Jugar al uno

El placer del entretenimiento aburrido del verano

Pilar Galán

Pilar Galán

Había llegado por fin al nirvana de la desconexión total, este año más necesaria que nunca, o sea a sustituir quién recoge a los niños o adónde me toca viajar mañana por qué cenamos hoy, si es que cenamos, sin importar la hora, ni si es lunes o miércoles. Libre por fin de la tiranía del reloj (qué maravilla la marca blanca sobre la muñeca), con toda la tarde por delante para nadar o leer o jugar a la oca, al parchís, al uno o las cartas Pokémon, me las prometía muy felices hasta que la realidad volvió a llamar a la puerta.

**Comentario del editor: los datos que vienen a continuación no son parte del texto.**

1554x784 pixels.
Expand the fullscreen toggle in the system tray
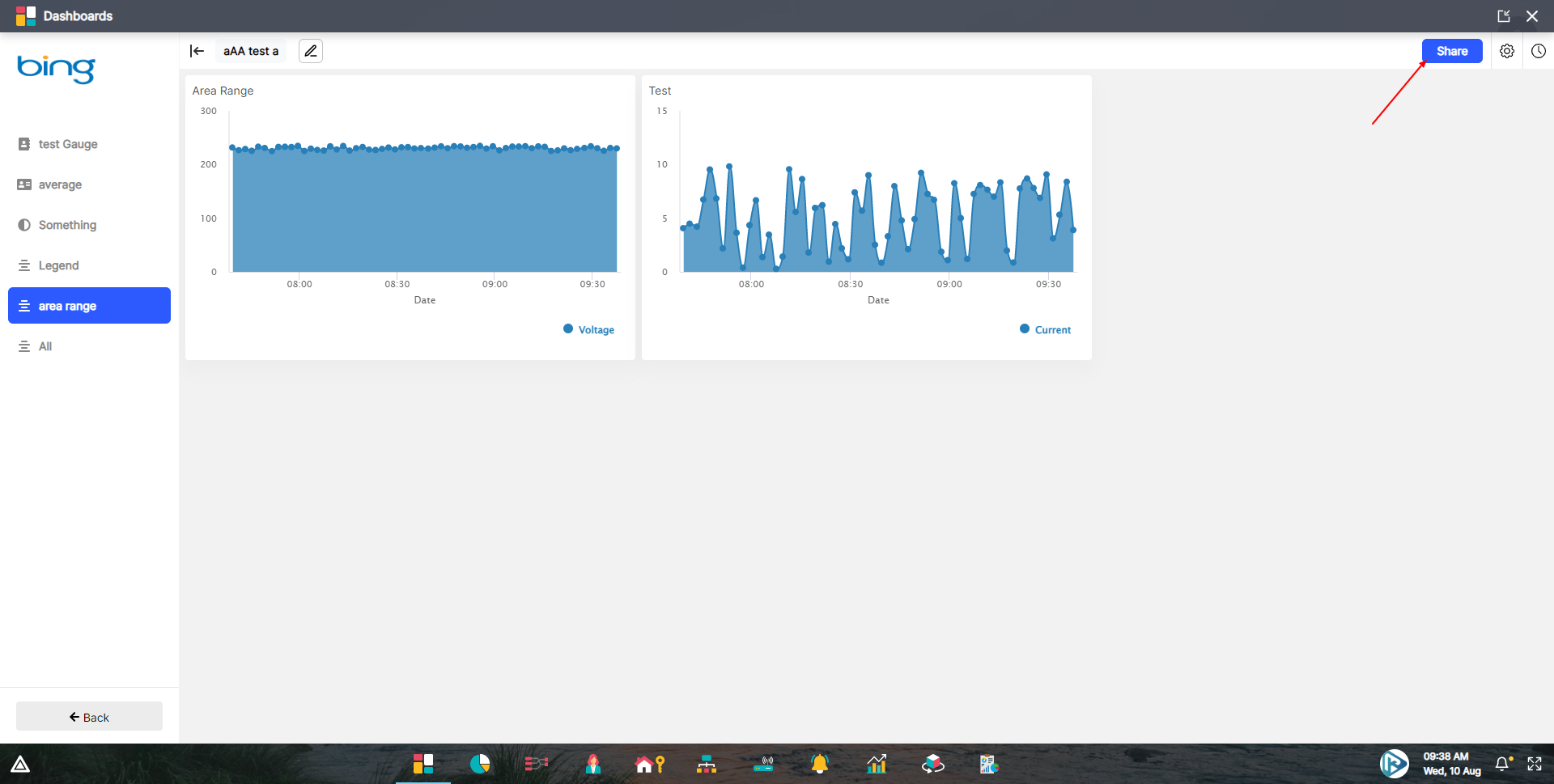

Como hasta los eremitas tienen que alimentarse, sobre todo si en su nevera se abastece un adolescente, abandoné el retiro espiritual de los días en blanco para hacer la compra. Entonces se produjo la catástrofe, la certificación de lo que somos en verdad, productos envasados listos para el consumo, con los que el mercado juega a la ilusión de concedernos un respiro. Entre los tomates para gazpacho, los calabacines y las berenjenas, la cerveza y los helados con su promesa de decir adiós a la breve cintura, brillaba el letrero con el apremio ominoso: prepárate para la vuelta al cole, decía. La vuelta al cole.

A principios de agosto, a cuarenta grados, con dos tercios de la población sumergida en playas, ríos o piscinas, y el otro tercio con el aire acondicionado al borde de la congelación. Y además en imperativo, lapidario, concreto, tipo acuérdate de que vas a morir, o reza lo que sepas, o habla ahora o calla para siempre. Sobre el mostrador, lo normal, lo más adecuado para este mes en que nos creemos a salvo y jugamos a ser ibicencos, hippies trasnochados o aventureros Indiana Jones con vestidos sueltos y pantalones anchos a juego con nuestros sombreros. Pero allí no había collares de conchas ni pulseras étnicas, sino mochilas con los enganches reforzados, calcetines altos que apretaban nada más mirarlos, camisetas que pican sin ponérselas y zapatos duros, como bocas abiertas para engullir nuestros sueños y bajarnos al suelo de la cotidianeidad.

Respiré hondo, salí huyendo y volví a las cartas del uno con mi hijo pequeño, al cambio de color, roba cuatro, o dos, hasta que te aburras. Volví a ese aburrimiento como quien vuelve a casa después de una larga travesía, casi a punto de besar el césped de la piscina y la página del libro que estaba leyendo, pero ya fue imposible. De repente recordé aquello de que desde el uno de septiembre empezamos a preparar Halloween y Navidad, y en enero, corazones de San Valentín, y en febrero, la operación bikini, y en ese bucle de tiempo circular estuve a punto de perderme.

Menos mal que mi hijo y sus amigos me tiraron de la muñeca sin reloj para recordarme que me tocaba robar cartas, y luego me chupé cuatro, y cambié al azul, y casi gano, y por un breve instante, me encontré viviendo el aquí y ahora, lo verdaderamente importante: la tarde interminable, el juego que no acaba nunca, la pereza contra la ansiedad, y sobre todo, la vida en presente de indicativo, a salvo, aunque solo sea por unos días, de cualquier condicional, por encima del árido agobio de los imperativos.